So, how do we heal this?
While there’s no “one-size-fits-all” fix for embodied trauma and C-PTSD, I can tell you what’s worked best for me.
- Therapy. Find yourself a good trauma-informed therapist and talk this shit out. I’ve been in therapy off and on for most of my adult life because the sneaky nature of trauma is that it can rear its ugly head in new situations all the time.
- Meditation. I first learned to meditate through a study at UCSF on “Cultivating Emotional Balance.” It took YEARS AND YEARS of practice before mediation became something that was easy for me but, damn, it was worth it. I can switch my mood from anxious to joyous in 20 minutes and can stay present and grounded in even the most triggering of situations now. One of the benefits that isn’t talked about enough is the changes that happen when we’re *not* meditating. Somehow that daily practice of 20 minutes of meditation has ripple effects outside of that time, too. I can now get into that meditative headspace immediately at almost any time of the day and feel the same effects of calm, peaceful joy that come from being in the present moment (aka mindfulness.)
- Books. I read self-help books all the time. I’ve found that there are two types that help me the most. There are books that give advice and teach you tools for a certain issue, like hypervigilance or perfectionism. These are helpful for when my symptoms arise and I need a tool or strategy to deal with them in the moment. And then there are autobiographical books that are written by people who went through something similar to me. These are sooooo validating and helpful and make me realize that what I went through was wrong and horrible (I tend to normalize things and underreact to trauma). They remind me that I am not as much of a freak or weirdo as I may imagine, and that other people have gone through the same thing and have had similar feelings and responses. (I mean, I am a freak and a weirdo, but in a totally awesome way, not in a social pariah kind of way.)

→ Prompt 1: In the passage on healing trauma, how did the writer first learn to meditate?
→ Prompt 2: Extend the passage on healing trauma by one or two paragraphs, picking up after its final sentence.
The rows that follow have nothing to do with the passage on healing trauma.

→ Excerpted records:

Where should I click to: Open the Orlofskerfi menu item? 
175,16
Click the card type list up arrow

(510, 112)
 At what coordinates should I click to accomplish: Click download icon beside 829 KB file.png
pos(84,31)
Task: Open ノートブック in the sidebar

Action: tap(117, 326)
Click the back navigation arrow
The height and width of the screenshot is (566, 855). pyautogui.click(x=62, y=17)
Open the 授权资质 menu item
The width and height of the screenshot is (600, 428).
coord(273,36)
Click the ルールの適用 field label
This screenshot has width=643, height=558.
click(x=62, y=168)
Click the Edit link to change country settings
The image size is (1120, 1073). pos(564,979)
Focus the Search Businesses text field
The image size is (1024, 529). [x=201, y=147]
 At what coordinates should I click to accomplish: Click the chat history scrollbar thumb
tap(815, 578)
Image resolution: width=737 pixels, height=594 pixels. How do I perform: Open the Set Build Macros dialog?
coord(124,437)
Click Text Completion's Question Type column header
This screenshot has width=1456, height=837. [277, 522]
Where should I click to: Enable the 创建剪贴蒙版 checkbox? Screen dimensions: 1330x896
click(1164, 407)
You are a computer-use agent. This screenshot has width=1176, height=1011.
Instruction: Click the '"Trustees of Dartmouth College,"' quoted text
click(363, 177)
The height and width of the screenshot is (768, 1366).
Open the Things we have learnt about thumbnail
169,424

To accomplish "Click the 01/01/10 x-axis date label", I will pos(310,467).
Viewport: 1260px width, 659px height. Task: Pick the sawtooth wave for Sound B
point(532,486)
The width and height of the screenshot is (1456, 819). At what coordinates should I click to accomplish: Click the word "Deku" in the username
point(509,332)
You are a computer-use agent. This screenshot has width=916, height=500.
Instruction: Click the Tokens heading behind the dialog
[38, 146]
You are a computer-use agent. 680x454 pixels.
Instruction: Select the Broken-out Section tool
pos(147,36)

→ Expected answer 1: Through a study at UCSF on "Cultivating Emotional Balance."

→ Expected answer 2:
- Energy healing. Oh boy. This was so profound for me that I totally switched my life path and career so I could dive head first into learning all about this. Energy healing is so magical because unlike therapy or medication, it helps the body heal on the physical, mental, emotional, energetic, and spiritual levels all at once and in parallel. I originally started going to an energy healer to mitigate and heal side effects from chemo. One day about 3 months in, my practitioner said “Oh, you’re ready to transcend anxiety.” I looked at her and laughed right in her face. I’d been anxious since I was 3-years-old, and that’s probably just because I couldn’t remember back any earlier than that. But she did her thing and you know what? I left that office PROFOUNDLY less anxious. It felt like I’d had a 50-ton boulder lifted off me. My hypervigilance decreased markedly, my mood was more joyous and I had far fewer anxious, looping thoughts on a day-to-day basis. It was like 10 years of therapy in 3 months. So, I decided to figure out how that all worked. I’ve have spent the last 15 years studying different modalities and learning all that I can about the beautiful intersection of body, mind and spirit so that I can help others with their healing process, as well.
If you see some of yourself in what I wrote here, please know that you are not alone, that there are people and groups and tools to help you heal. And please know that I see you, I know it’s been so hard, and I think you are an amazing triumph of nature to have survived and thrived the way you have. It’s no small feat, my friend, and I am so very unabashedly proud of you, wherever you are in your healing process.